Concept: Reduced (or absent) synthesis of one or more globin chains → unbalanced chain production → precipitation of excess chains → hemolysis + ineffective erythropoiesis.

Beta-Thalassemia

GenotypeTypeFeatures
β/β (normal)Normal-
β⁰/β or β⁺/βThalassemia minor (trait)Mild microcytic anemia, usually asymptomatic
β⁰/β⁰ or β⁺/β⁰Thalassemia major (Cooley's anemia)Severe; requires regular transfusions
β⁺/β⁺Thalassemia intermediaModerate; may not need regular transfusion
Pathogenesis of β-thalassemia major:
  • Absent/reduced β-globin → excess α chains precipitate in erythroid precursors → ineffective erythropoiesis in marrow
  • Bone marrow expansion → frontal bossing, maxillary prominence (chipmunk facies), "crew-cut" skull X-ray
  • Extramedullary hematopoiesis in liver, spleen, lymph nodes
  • Severe hemolysis + iron overload (from transfusions + increased GI absorption)
Hb electrophoresis: ↑↑HbF, ↑HbA2, absent HbA (in β⁰/β⁰)
Complications: Iron overload → cardiomyopathy, endocrinopathy, liver cirrhosis (major cause of death)
Treatment: Regular blood transfusions + iron chelation (deferasirox, deferoxamine); allogenic HSCT curative; luspatercept (targets ineffective erythropoiesis)

Alpha-Thalassemia

Normal α-globin is encoded by 4 genes (2 per chromosome 16).
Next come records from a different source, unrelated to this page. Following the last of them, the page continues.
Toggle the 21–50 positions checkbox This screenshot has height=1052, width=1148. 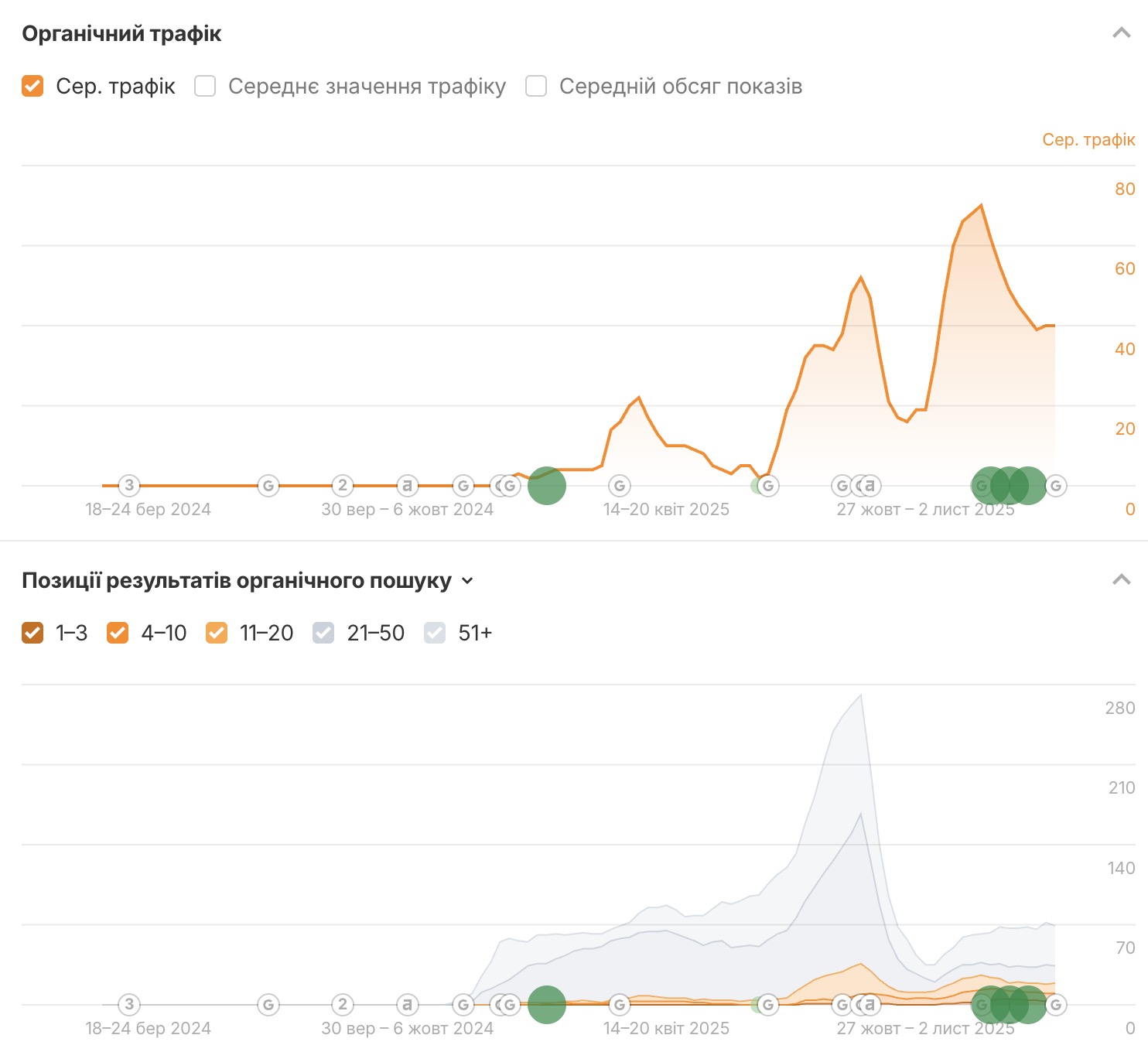click(323, 633)
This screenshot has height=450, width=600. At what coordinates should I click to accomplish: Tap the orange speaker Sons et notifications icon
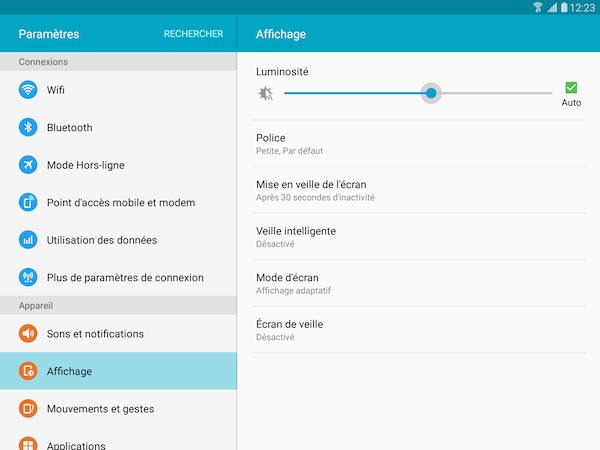pos(28,334)
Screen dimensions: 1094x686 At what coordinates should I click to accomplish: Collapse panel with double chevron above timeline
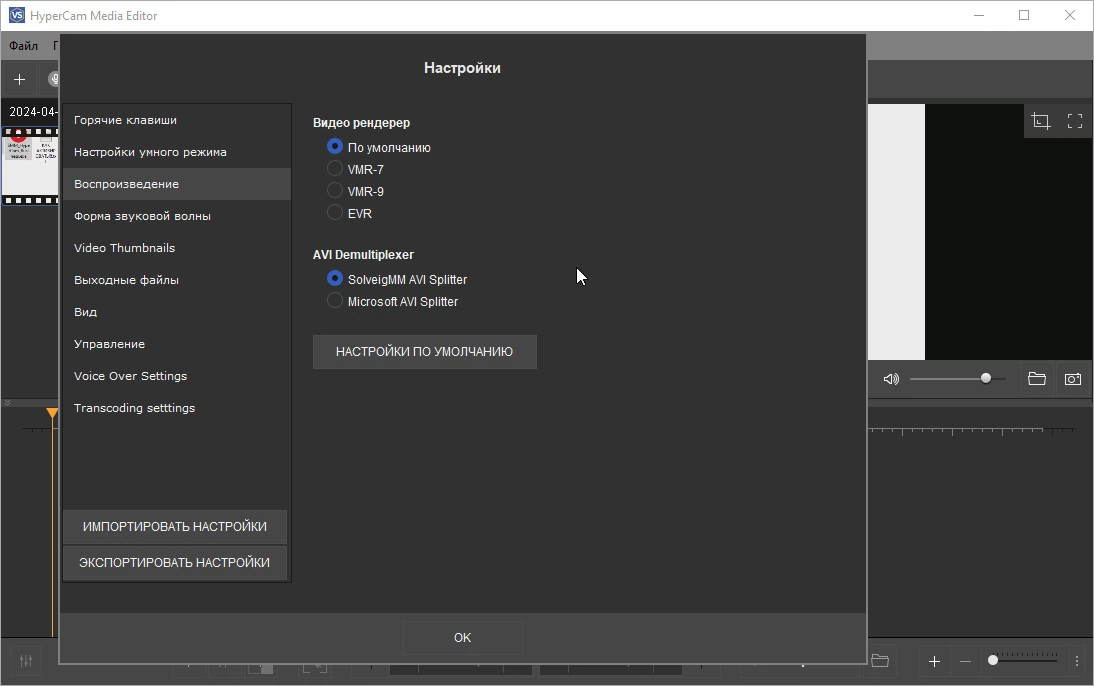(x=7, y=403)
Deletions cause disease:
# genes deletedTypeFeatures
1Silent carrierNormal
2α-Thal traitMild microcytosis; asymptomatic
3HbH diseaseModerate hemolytic anemia; HbH = β₄ tetramers
4Hb Bart's / hydrops fetalisγ₄ tetramers; fatal in utero (incompatible with life)
Common in Southeast Asian and African populations.

5d. G6PD Deficiency

Genetics: X-linked recessive (males primarily affected). Most common RBC enzyme defect worldwide.
Pathogenesis: G6PD protects RBCs from oxidative stress by maintaining glutathione. Without G6PD, oxidative damage denatures Hb → Heinz bodies (precipitates) → RBC rigid, destroyed in spleen.
Triggers: Infections (most common), drugs (primaquine, dapsone, nitrofurantoin, rasburicase), fava beans
Clinical: Episodic hemolytic anemia following oxidant stress; between episodes, CBC is normal. Favism is a severe form.
Lab: Heinz bodies on crystal violet stain, "bite cells" on peripheral smear (macrophages have bitten out Heinz bodies), ↓G6PD enzyme activity (test after acute episode - false negatives during crisis)
Treatment: Supportive; avoid triggers; transfusion if severe

5e. Paroxysmal Nocturnal Hemoglobinuria (PNH)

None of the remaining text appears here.